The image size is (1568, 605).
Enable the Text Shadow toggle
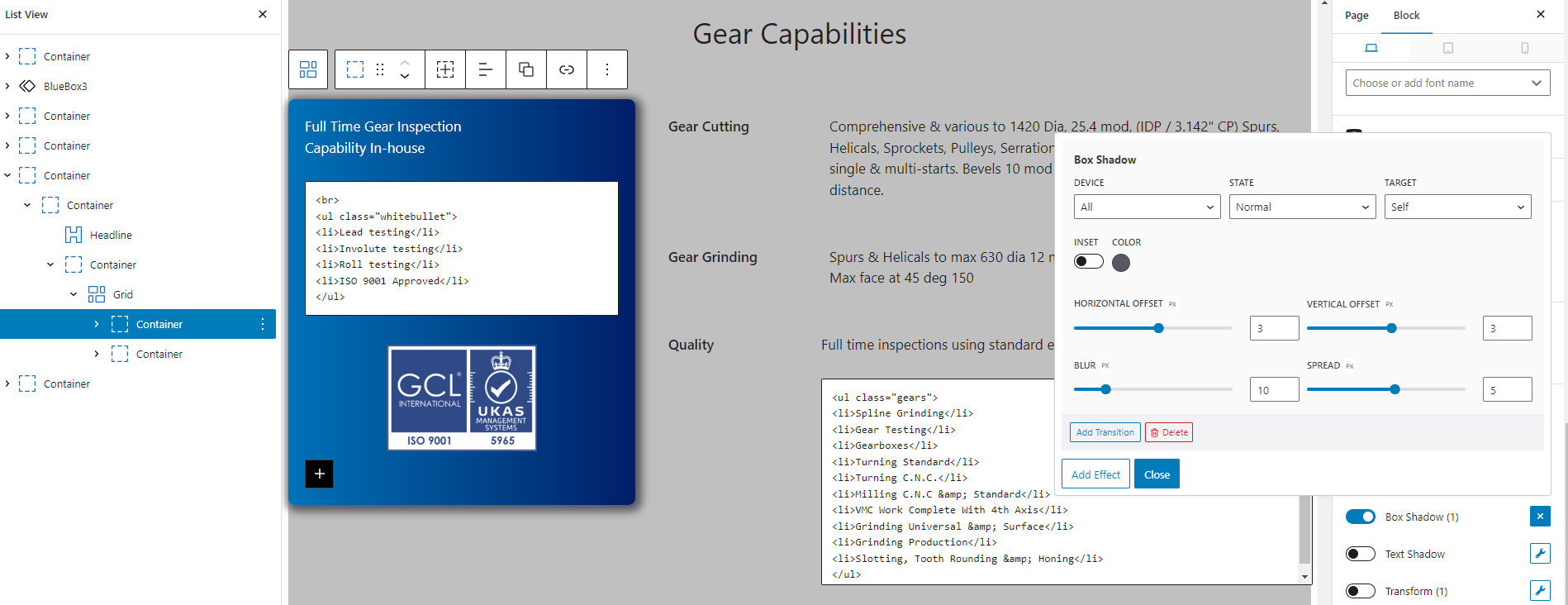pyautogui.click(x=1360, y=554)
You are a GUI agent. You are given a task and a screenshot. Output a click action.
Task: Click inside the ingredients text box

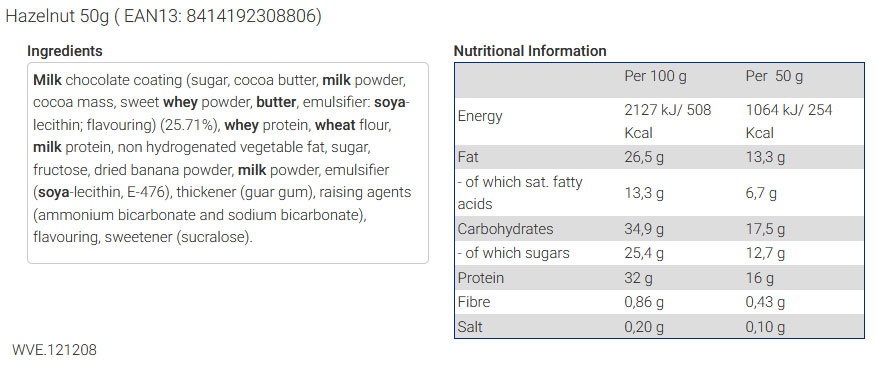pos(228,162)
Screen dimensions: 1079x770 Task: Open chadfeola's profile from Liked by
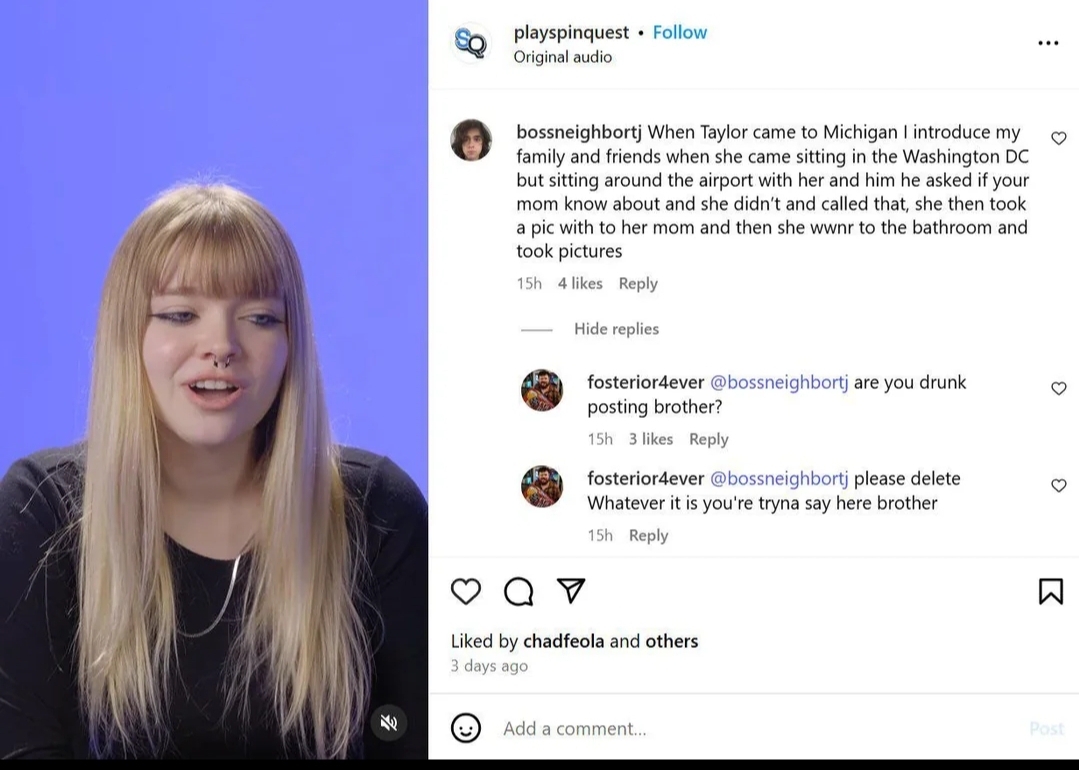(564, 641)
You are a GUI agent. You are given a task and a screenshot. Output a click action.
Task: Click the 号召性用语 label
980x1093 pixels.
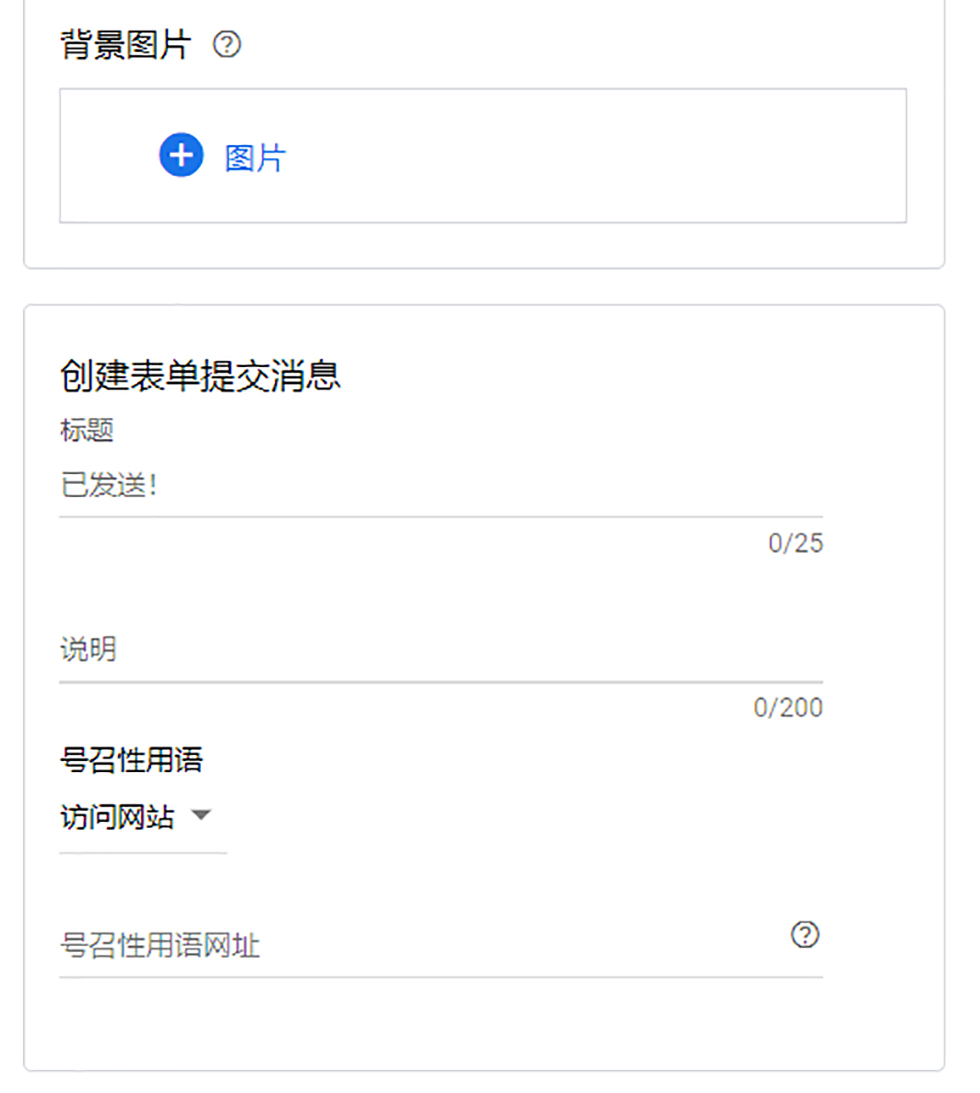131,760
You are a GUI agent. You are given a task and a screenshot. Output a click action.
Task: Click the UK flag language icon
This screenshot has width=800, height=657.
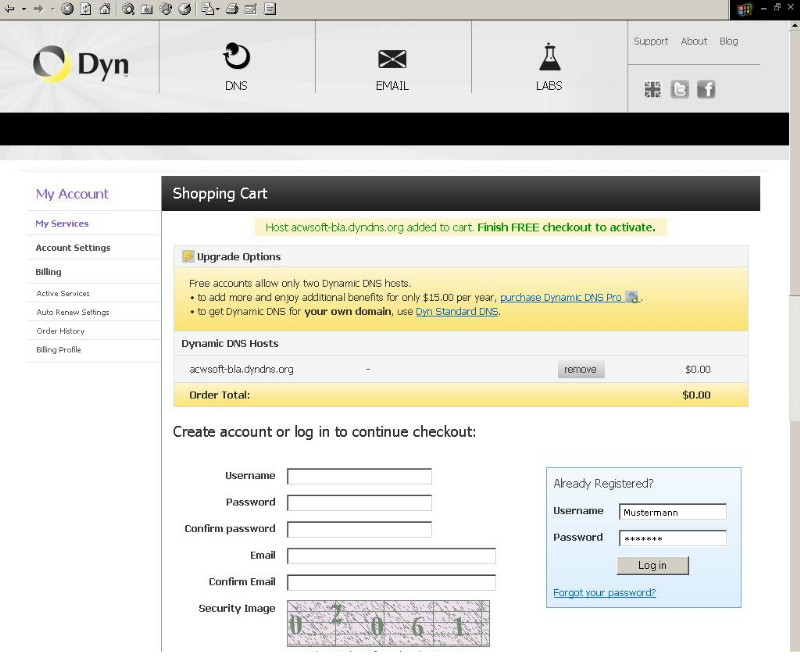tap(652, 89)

^^^^^^^^^^^^^^^^

▶ _Exercise brief_:
Rewrite the records above from the line containing "Screen dimensions: 1079x770" through the end of the records, changing "click action" to "tap action" and leaving everything else as it is. Leave out the pictures.

▶ _Answer for the task_:
Screen dimensions: 1079x770 Task: Open chadfeola's profile from Liked by
(564, 641)
You are a GUI agent. You are given a task and a screenshot. Output a tap action.
Task: Click the 号召性用语 label
980x1093 pixels.
131,760
You are a GUI agent. You are given a task and a screenshot. Output a tap action.
Task: Click the UK flag language icon
This screenshot has width=800, height=657.
tap(652, 89)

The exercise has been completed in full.